Domingo, 15 de abril de 2012 | Hoy
LITERATURA
Odiaba cada vez que Margarita hacía crujir los dedos cuando llegaba su turno de tocar el piano. Ella sabía que el sonido de nueces cascadas que producían sus dedos al entrelazarse o torcerse provocaba en mí una suave dolencia nerviosa que no sabía disimular.
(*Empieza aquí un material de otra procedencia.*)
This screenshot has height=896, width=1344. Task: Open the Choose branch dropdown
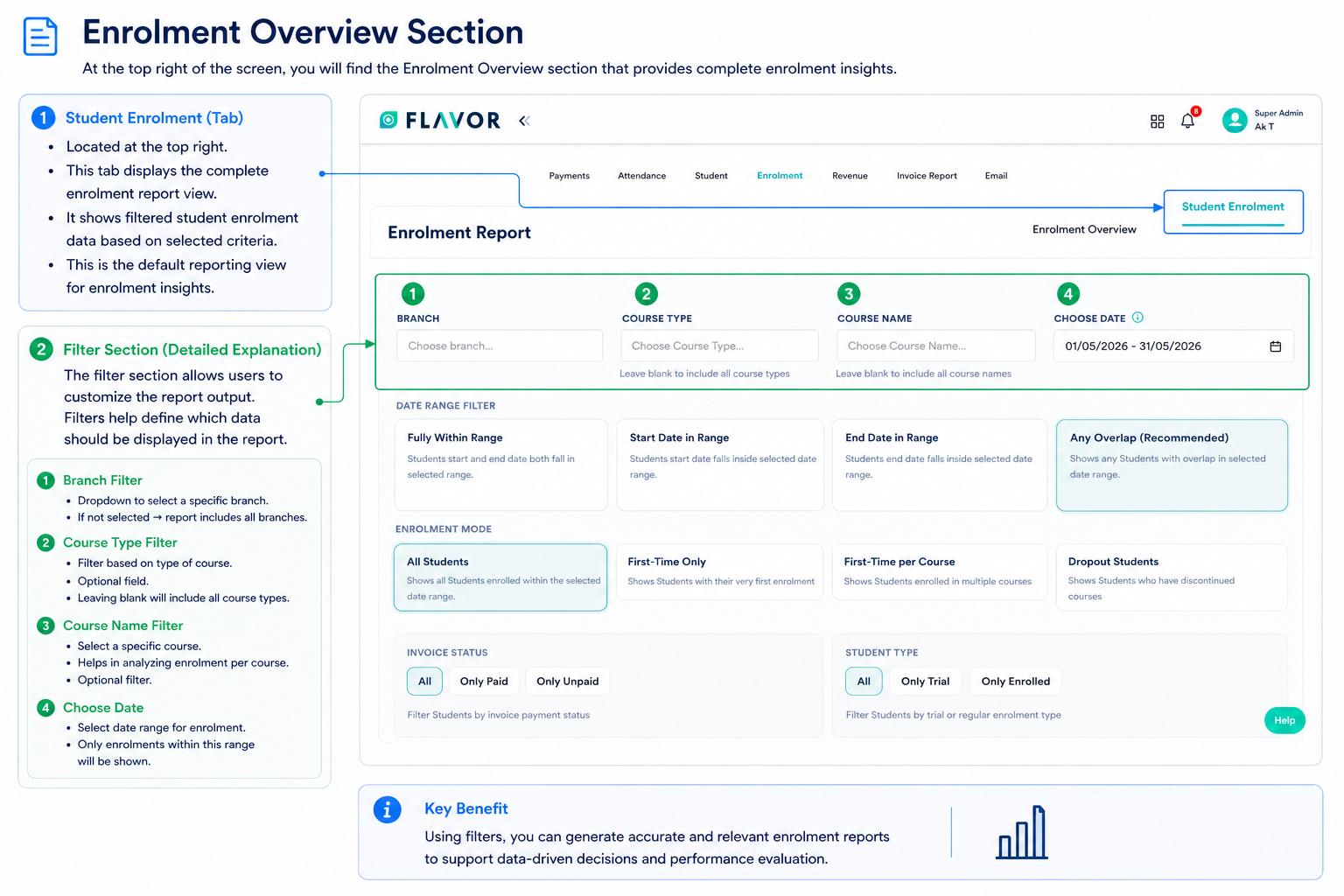tap(500, 346)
Pero aquellas articulaciones que detonaba, como si fueran caracoles pisados por un zapato, no estaban exclusivamente dirigidas a perturbarme; en realidad, aprovechaba ella esos momentos para recordarme que ambos éramos más felices en la intemperie que bajo aquel techo (...) Pero a mí me gustaba oírla como cuando llovía y las partículas de aquella inundación también tocaban las hojas y las ramas y la tierra que nos escondía. Margarita tocaba el piano con esa indiferencia despiadada, y era como si el mundo ensordeciera y el sonido quedara como una voz atrapada en sus cuerdas. Como si vibraran palabras no dichas, y ese espasmo, ese escalofrío de no querer decir, se resistiera a soltar el sonido; como si se atrapara fuerte a la madera con las dos manos para no caer en mi oído.
* Fragmento del cuento “Lecciones para un niño que llega tarde” (Duomo).